-- Extracted material --
------------------------------

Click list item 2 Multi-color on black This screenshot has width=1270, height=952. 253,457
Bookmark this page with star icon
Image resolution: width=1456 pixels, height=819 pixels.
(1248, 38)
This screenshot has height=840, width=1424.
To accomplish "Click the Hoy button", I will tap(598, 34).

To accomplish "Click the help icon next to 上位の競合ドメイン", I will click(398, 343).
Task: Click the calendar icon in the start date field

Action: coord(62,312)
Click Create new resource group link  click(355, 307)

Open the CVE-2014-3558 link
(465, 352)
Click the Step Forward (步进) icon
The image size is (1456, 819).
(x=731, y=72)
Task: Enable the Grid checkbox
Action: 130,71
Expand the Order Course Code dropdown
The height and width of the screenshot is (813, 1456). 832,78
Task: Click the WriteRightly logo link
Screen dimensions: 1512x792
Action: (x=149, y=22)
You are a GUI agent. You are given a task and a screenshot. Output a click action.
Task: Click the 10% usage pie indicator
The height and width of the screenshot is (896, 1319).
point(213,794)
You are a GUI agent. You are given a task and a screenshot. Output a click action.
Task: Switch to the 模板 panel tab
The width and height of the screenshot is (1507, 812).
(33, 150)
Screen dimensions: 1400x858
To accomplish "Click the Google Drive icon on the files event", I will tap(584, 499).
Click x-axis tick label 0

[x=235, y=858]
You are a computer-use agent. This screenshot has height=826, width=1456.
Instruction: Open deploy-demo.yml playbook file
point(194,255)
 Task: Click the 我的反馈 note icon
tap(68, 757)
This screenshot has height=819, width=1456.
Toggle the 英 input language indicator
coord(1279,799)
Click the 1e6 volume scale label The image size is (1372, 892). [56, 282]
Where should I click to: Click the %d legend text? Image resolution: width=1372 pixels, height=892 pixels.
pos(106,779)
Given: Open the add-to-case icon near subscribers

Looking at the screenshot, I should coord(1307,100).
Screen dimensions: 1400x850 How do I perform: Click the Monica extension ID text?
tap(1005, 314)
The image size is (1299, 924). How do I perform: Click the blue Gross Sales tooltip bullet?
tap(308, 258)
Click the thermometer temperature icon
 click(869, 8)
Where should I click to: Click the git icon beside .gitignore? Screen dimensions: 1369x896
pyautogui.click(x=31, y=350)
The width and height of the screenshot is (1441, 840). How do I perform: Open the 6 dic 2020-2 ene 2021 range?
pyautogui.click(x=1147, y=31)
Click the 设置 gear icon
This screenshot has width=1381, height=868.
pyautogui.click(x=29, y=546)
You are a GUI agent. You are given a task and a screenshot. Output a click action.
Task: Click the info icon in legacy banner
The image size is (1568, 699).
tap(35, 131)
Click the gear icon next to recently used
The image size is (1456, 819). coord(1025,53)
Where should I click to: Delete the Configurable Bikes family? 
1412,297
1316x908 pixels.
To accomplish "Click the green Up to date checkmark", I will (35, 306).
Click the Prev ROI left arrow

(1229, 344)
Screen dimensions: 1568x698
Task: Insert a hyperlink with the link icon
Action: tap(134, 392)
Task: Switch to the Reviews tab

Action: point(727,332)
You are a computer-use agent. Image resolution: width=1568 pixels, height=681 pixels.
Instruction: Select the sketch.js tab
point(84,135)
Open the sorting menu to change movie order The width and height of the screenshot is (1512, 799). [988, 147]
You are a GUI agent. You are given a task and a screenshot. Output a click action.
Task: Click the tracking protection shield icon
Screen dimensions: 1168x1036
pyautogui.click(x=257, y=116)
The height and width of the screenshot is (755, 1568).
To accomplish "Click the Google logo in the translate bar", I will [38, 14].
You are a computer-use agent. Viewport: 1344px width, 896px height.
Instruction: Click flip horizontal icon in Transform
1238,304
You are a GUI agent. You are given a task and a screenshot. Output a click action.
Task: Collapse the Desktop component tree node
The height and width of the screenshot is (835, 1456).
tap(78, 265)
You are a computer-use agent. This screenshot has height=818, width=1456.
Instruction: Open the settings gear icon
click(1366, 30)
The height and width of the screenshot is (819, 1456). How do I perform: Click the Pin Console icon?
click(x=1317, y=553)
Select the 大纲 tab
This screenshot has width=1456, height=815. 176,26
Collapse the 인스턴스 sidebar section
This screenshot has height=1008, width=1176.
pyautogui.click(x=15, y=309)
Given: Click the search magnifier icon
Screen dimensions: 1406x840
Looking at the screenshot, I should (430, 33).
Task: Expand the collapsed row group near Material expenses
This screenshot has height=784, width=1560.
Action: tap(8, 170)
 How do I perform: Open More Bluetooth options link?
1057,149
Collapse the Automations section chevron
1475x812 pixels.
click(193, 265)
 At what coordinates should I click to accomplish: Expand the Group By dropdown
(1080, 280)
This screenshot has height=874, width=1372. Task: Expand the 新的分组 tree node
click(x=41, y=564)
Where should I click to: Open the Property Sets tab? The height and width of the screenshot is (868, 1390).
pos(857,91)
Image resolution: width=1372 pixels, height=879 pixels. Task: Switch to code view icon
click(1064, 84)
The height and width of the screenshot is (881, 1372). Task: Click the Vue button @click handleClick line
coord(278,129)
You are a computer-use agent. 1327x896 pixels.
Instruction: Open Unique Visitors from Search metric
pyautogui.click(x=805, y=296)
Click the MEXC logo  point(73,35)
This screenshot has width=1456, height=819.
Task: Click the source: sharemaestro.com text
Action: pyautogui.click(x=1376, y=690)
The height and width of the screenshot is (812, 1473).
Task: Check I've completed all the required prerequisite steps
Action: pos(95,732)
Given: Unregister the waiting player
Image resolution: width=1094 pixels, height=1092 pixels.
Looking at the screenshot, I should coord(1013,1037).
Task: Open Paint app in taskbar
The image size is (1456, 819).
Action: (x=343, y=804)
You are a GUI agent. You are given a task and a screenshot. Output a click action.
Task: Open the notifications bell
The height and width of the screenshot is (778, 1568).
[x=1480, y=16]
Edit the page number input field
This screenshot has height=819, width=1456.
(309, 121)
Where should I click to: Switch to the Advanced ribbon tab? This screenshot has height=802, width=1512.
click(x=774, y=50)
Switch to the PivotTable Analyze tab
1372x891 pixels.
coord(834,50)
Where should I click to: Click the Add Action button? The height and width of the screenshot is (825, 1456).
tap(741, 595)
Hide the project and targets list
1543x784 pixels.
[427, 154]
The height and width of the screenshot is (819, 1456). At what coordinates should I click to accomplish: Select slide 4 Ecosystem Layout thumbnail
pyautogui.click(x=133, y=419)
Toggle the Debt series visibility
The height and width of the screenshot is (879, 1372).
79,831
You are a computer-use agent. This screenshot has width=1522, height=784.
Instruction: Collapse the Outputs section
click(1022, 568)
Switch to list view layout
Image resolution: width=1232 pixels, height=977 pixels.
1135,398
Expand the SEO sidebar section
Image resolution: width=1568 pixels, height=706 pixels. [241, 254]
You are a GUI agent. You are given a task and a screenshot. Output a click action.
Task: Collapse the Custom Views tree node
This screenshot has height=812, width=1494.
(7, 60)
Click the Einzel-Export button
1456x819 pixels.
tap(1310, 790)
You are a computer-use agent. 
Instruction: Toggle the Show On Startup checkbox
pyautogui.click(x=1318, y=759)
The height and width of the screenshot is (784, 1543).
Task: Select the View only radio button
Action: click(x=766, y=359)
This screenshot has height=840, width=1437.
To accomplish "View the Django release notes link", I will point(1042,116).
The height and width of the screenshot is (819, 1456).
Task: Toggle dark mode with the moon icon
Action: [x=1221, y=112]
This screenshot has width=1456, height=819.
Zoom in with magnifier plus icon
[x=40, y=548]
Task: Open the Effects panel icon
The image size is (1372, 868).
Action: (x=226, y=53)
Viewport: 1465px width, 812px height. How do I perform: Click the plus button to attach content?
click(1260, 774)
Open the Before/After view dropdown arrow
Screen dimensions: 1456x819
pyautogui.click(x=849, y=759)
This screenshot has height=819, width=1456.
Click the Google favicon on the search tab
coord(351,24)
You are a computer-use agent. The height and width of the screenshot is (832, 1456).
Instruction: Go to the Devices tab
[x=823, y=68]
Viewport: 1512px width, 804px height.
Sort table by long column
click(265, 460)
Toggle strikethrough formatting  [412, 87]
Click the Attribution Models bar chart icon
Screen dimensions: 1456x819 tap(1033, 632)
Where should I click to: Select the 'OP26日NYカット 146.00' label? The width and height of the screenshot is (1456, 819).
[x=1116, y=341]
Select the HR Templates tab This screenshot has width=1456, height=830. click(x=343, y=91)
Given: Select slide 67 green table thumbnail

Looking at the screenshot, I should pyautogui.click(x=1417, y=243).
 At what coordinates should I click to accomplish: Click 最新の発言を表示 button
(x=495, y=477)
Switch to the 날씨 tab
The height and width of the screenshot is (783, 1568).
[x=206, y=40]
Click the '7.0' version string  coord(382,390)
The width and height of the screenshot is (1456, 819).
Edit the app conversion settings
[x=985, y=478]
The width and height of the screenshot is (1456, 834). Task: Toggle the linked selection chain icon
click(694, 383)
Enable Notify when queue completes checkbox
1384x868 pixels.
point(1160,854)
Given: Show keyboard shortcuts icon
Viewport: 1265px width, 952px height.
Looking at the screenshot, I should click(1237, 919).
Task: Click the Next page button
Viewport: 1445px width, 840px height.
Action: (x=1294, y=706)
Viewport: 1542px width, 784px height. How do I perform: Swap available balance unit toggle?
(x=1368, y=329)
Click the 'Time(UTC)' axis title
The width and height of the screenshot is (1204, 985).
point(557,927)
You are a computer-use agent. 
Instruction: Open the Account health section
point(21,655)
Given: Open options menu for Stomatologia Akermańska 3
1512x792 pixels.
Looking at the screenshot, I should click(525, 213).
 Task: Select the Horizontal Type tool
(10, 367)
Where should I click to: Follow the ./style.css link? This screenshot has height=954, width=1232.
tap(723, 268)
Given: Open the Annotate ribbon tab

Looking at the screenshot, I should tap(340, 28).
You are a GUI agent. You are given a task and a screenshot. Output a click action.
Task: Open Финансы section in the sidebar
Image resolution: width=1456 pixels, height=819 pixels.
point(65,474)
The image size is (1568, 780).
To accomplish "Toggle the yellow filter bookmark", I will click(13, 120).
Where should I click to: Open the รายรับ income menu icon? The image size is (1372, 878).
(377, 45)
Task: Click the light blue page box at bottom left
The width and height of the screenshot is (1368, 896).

------------------------------

-- Work request --
An exact, complete copy of the lines above from the one with "This screenshot has width=1381, height=868." through the one with "1316x908 pixels." is the whole answer.

-- Answer area --
This screenshot has width=1381, height=868.
pyautogui.click(x=29, y=546)
You are a GUI agent. You are given a task and a screenshot. Output a click action.
Task: Click the info icon in legacy banner
The image size is (1568, 699).
tap(35, 131)
Click the gear icon next to recently used
The image size is (1456, 819). coord(1025,53)
Where should I click to: Delete the Configurable Bikes family? 
1412,297
1316x908 pixels.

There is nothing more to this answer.